Wednesday, November 2, 2011

Green Tomato Pickles

This year, like last year, we cultivated a garden. And this year, like last year, our tomatoes really didn’t take off until August. The plants produced a bunch of tomatoes, but most of them were still green last week when we pulled up the plants to clean out the garden. I knew there had to be ways to use the green tomatoes (other than fried green ones, that recipe is coming), so I did some internet searching. I found two recipes that were promising. One was a pickle recipe and one was a jam recipe. I had never done anything like these before, but they were quite fun to make.

The pickles I made last year took on a strong vinegar taste after about 3 months. This time I reduced the vinegar and replaced it with water. We’ll see if that works all right. I’ll let you know.

Green Tomato Pickles
  • 5 lbs green tomatoes, stemmed and quartered
  • 2  cups vinegar
  • 3 cups water
  • 7 1/2 teaspoons pickling salt
  • 10 teaspoons of dill seed, or 5-6 dill heads
  • 10 garlic cloves
  • 1 1/4 teaspoons whole peppercorns
  • 5 bay leaves

Prepare your jars.

Combine the vinegar, water, and salt, and bring to a boil.

In the bottom of each jar place 2 teaspoons or a head of dill, 2 garlic cloves, 1 bay leave and 1/2 teaspoon peppercorns. Pack the jars with tomatoes, and fill slowly with brine. Use a wooden chopstick to remove air bubbles, and add brine if necessary. Put lids and rings on jars and process in a boiling water canner for 10 minutes.


Monday, October 31, 2011


Just like a lot of other Americans I like salsa. The tomato-onion-peppers sauce. The music is all right, but I'm more of a classic rock guy. Like a lot of Americans I also have a garden, in which I grow tomatoes, onions, and peppers. Whoa! I bet you can see where I'm going with this. I found recipes on the web through the extension offices of several different states. I have made salsa before when we had a garden and we liked it very much, so since we have a bunch of tomatoes and the onions are in the basement, I thought I would try another batch of salsa.

This is a canning recipe, so if you are new to it, here are a couple of good places to start looking for information.  

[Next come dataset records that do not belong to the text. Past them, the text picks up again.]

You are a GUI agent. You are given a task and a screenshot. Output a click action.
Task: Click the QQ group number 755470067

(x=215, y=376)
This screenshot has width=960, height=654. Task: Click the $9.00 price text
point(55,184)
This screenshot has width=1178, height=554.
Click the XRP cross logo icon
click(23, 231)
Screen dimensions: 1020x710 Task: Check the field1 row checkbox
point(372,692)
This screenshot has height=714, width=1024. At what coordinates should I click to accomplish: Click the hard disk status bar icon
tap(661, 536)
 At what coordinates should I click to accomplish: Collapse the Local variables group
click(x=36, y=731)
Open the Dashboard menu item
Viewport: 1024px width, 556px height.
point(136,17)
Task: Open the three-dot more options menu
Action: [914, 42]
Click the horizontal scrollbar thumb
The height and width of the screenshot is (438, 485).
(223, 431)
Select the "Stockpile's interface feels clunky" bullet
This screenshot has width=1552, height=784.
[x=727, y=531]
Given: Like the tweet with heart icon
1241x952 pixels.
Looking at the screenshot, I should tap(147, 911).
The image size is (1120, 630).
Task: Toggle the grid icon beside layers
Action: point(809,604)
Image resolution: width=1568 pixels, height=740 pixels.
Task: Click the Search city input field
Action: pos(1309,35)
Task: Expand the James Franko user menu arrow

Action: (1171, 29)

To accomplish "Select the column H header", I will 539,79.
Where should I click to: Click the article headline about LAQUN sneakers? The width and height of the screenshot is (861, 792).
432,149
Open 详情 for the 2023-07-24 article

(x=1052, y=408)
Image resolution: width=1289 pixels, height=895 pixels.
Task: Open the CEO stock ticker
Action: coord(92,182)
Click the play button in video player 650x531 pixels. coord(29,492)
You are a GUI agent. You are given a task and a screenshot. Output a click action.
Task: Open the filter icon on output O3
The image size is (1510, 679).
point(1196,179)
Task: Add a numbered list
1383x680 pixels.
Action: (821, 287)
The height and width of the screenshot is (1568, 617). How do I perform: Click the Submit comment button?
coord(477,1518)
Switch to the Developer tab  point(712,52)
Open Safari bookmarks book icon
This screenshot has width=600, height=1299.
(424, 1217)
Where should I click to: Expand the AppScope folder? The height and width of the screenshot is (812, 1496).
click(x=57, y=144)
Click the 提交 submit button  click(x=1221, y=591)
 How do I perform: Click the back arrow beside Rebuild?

One thing that the recipes tell you to do is peel the peppers by roasting them and then peeling them. I don't do this for a couple of reasons. 1) I'm lazy. 2)It seems like a lot of work for primarily an aesthetic thing. I know, you'll get these little transparent pieces of skin in your teeth occasionally, but I really don't care about that. If you do, then fire-roast your peppers.

  • 7 quarts of paste tomatoes (about 11 pounds); peeled, cored, and chopped
  • 4 cups of peppers seeded and chopped (Use the heat that you desire)
  • 5 cups of onion, chopped
  • 1/2 cup jalapeno peppers, cored and diced
  • 6 cloves of garlic, minced
  • 2 cups lemon or lime juice
  • 2 tablespoons of salt (I use pickling salt)
  • 1/2 tablespoon black pepper
  • 2 tablespoons ground cumin
  • 3 tablespoons dried oregano
  • 2 Tablespoons fresh cilantro, finely minced
Wash and peel the tomatoes. Like peaches, you can drop them in boiling water for 30-60 seconds, then dip in cold water and their skins should come off. Wash and prepare onions, peppers, and garlic.  Put all ingredients except cumin, oregano, and cilantro in a large kettle and bring to a boil.

If you used paste tomatoes (like Roma) you probably can get by simmering for about 20 minutes to a half hour. I didn't have enough of those, so my tomatoes were juicier than paste tomatoes. I let it cook down about an hour or so because I hate watery salsa. Add the cumin, oregano, and cilantro for the last 20 minutes or so.

Then, prepare your jars and lids, fire up your water-bath canner (which you should have had warming up for awhile), and put the salsa in jars. Process in boiling water for a time appropriate to your altitude. It's usually 20 minutes where I'm at in Wyoming. Enjoy!